According to the America's Future Foundation:

In the wake of the Clinton scandals, independents warmed to Bush's promise to 'restore honor and dignity to the White House'. According to Voter News Service, the personal quality that mattered most to voters was 'honesty'. Voters who chose 'honesty' preferred Bush over Gore by over a margin of five to one. Forty four percent of Americans said the Clinton scandals were important to their vote. Of these, Bush reeled in three out of every four.

Political commentators have argued that Gore's refusal to have Clinton campaign with him was a bigger liability to Gore than Clinton's scandals. The 2000 U.S. Congressional election also saw the Democrats gain more seats in Congress. As a result of this gain, control of the Senate was split 50–50 between both parties, and Democrats would gain control over the Senate after Republican Senator Jim Jeffords defected from his party in early 2001 and agreed to caucus with the Democrats.

Al Gore reportedly confronted Clinton after the election, and "tried to explain that keeping Clinton under wraps [during the campaign] was a rational response to polls showing swing voters were still mad as hell over the Year of Monica". According to the AP, "during the one-on-one meeting at the White House, which lasted more than an hour, Gore used uncommonly blunt language to tell Clinton that his sex scandal and low personal approval ratings were a hurdle he could not surmount in his campaign ... [with] the core of the dispute was Clinton's lies to Gore and the nation about his affair with White House intern Monica Lewinsky." Clinton, however, was unconvinced by Gore's argument and insisted to Gore that he would have won the election if he had embraced the administration and its good economic record.

=== Preservation of items related to the trial===
As the first impeachment trial held since Johnson's in 1868, the proceedings were viewed to hold historic significance. With the help of the Senate sergeant at arms, Senate Curator Diane Skvarla kept track of many objects used during the trial and had them stored for historic posterity.

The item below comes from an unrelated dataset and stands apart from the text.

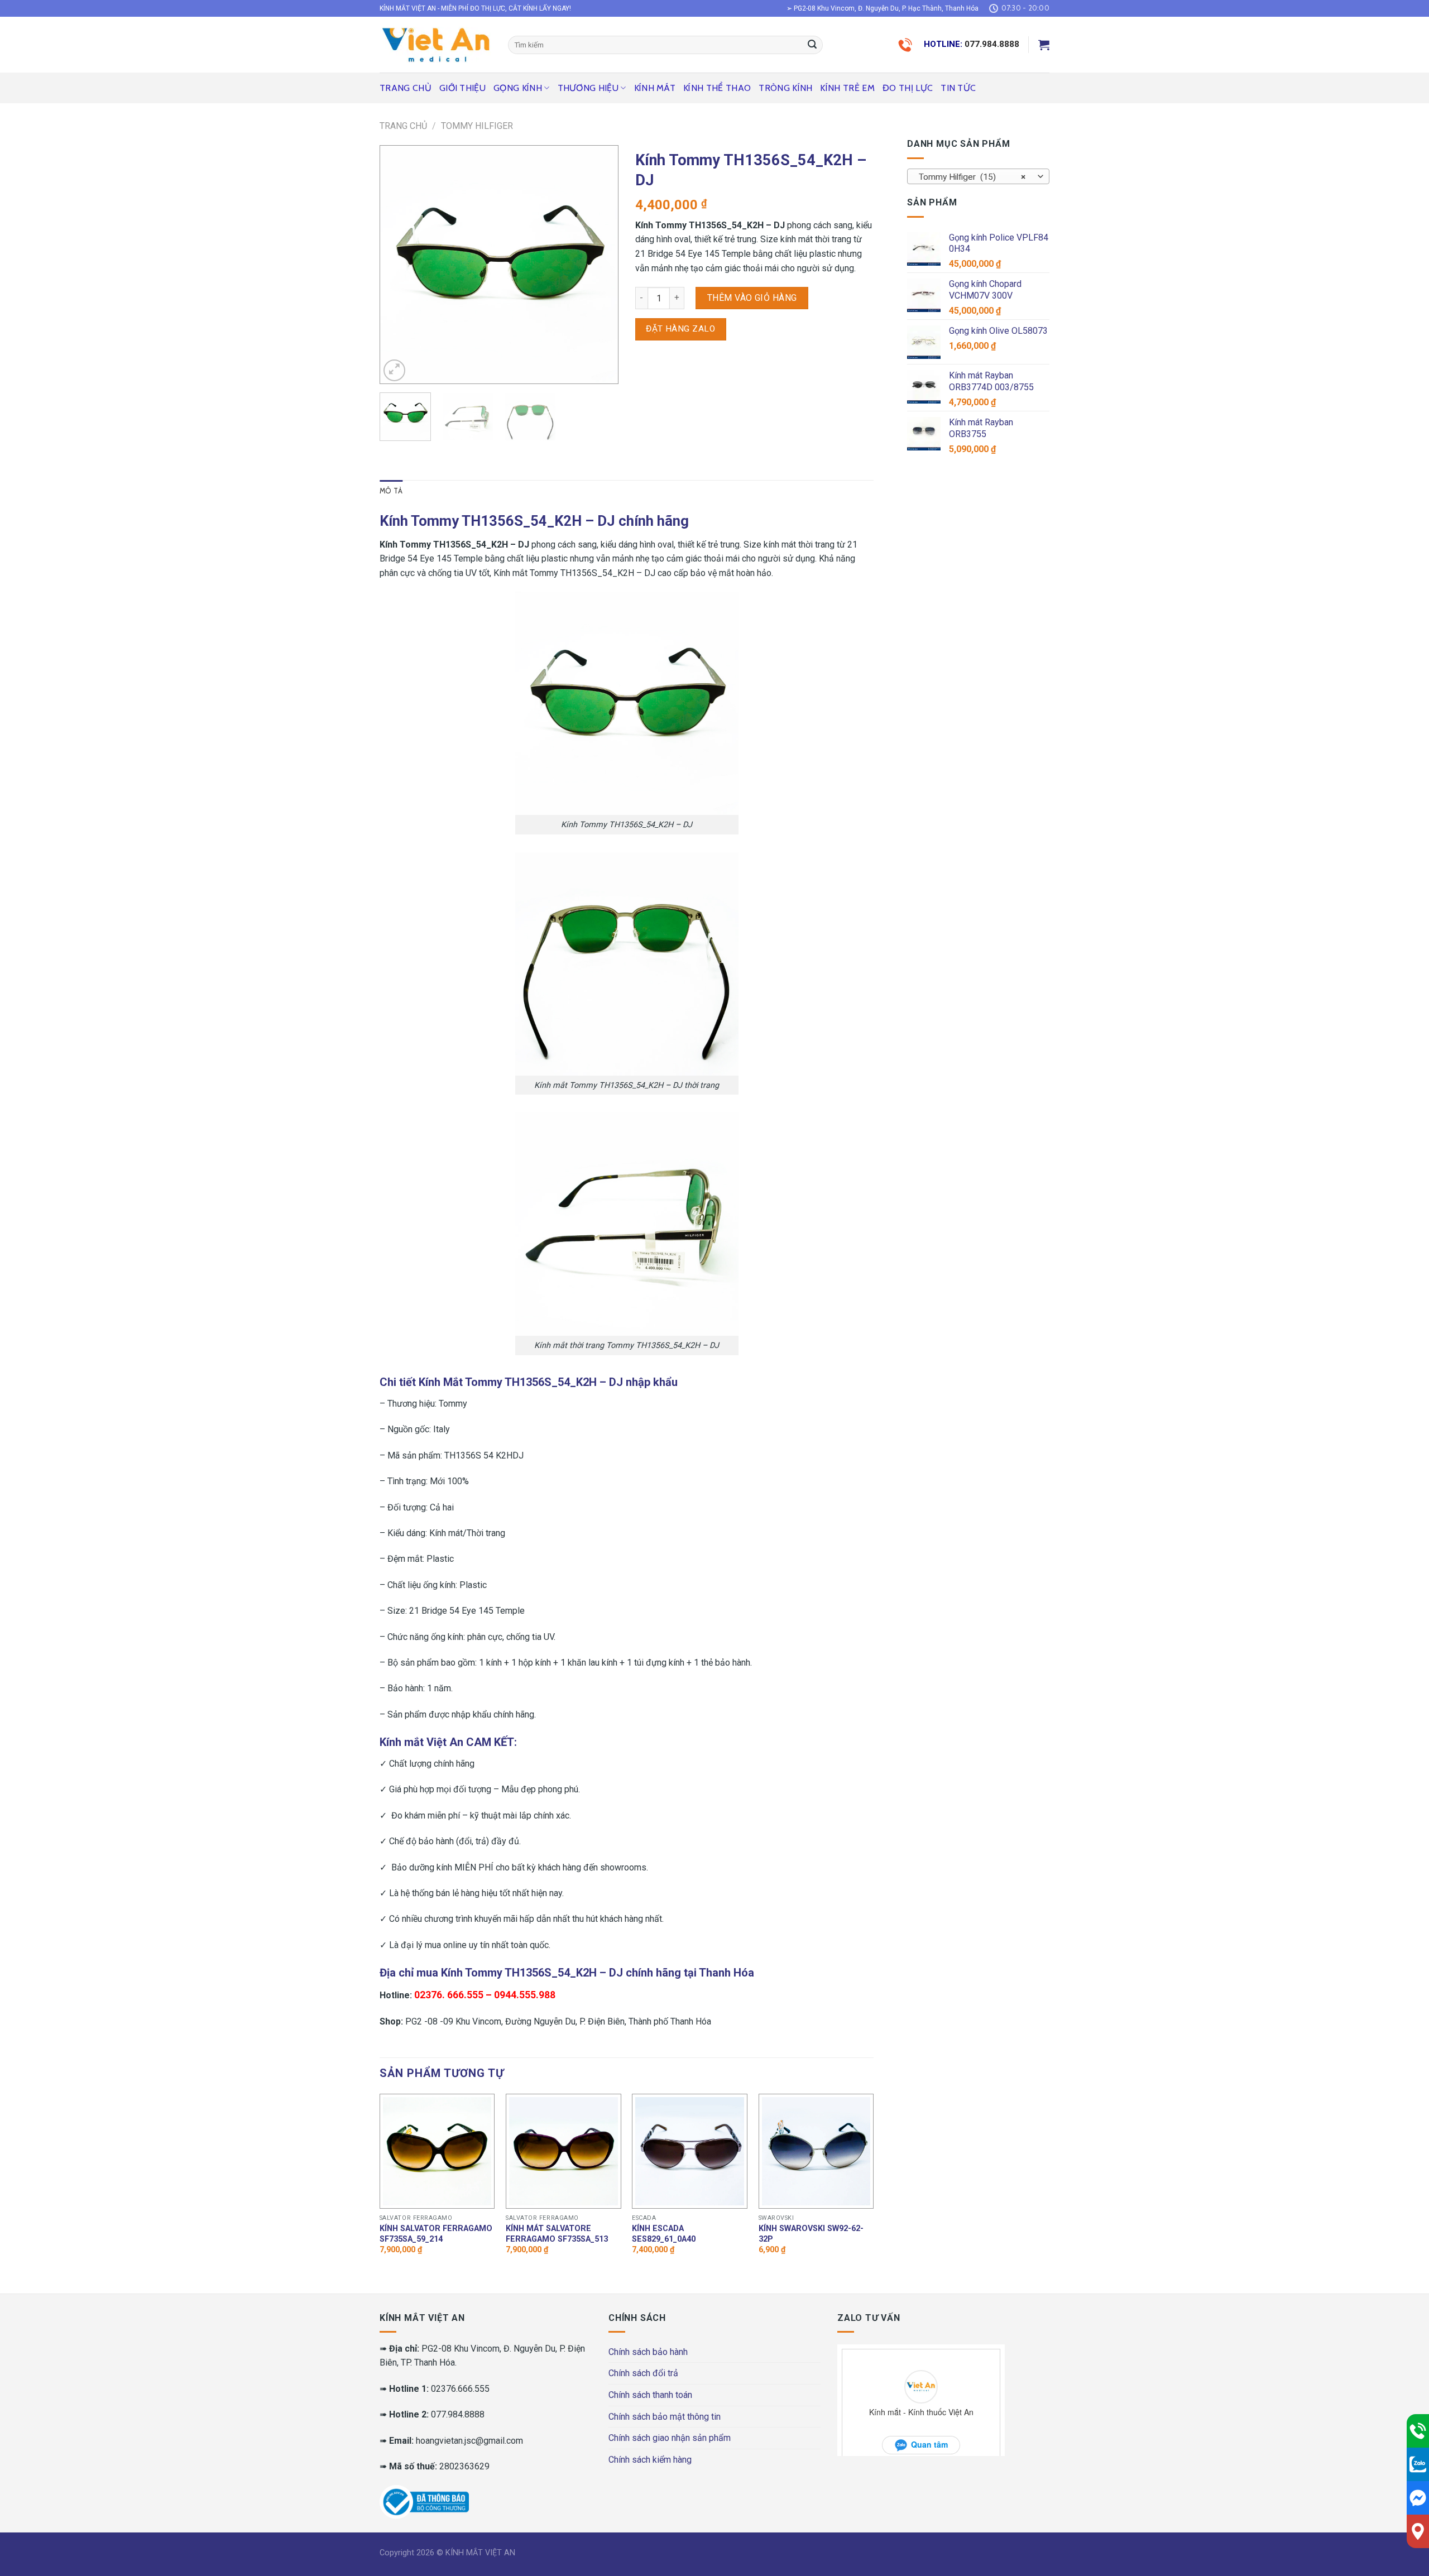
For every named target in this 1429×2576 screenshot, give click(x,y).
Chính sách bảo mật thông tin (664, 2416)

These included pencils utilized for tallying votes; several admission tickets printed for the trial; as well furniture such as the podium and easels used by the House-appointed impeachment managers and the defense counsel, the chair in which Chief Justice Rehnquist sat, and the tables utilized by the impeachment managers and defense counsel. After the trial, Senate leadership gave the impeachment managers and Clinton's counsel the chairs that each had sat in during the trial as a souvenir of their involvement.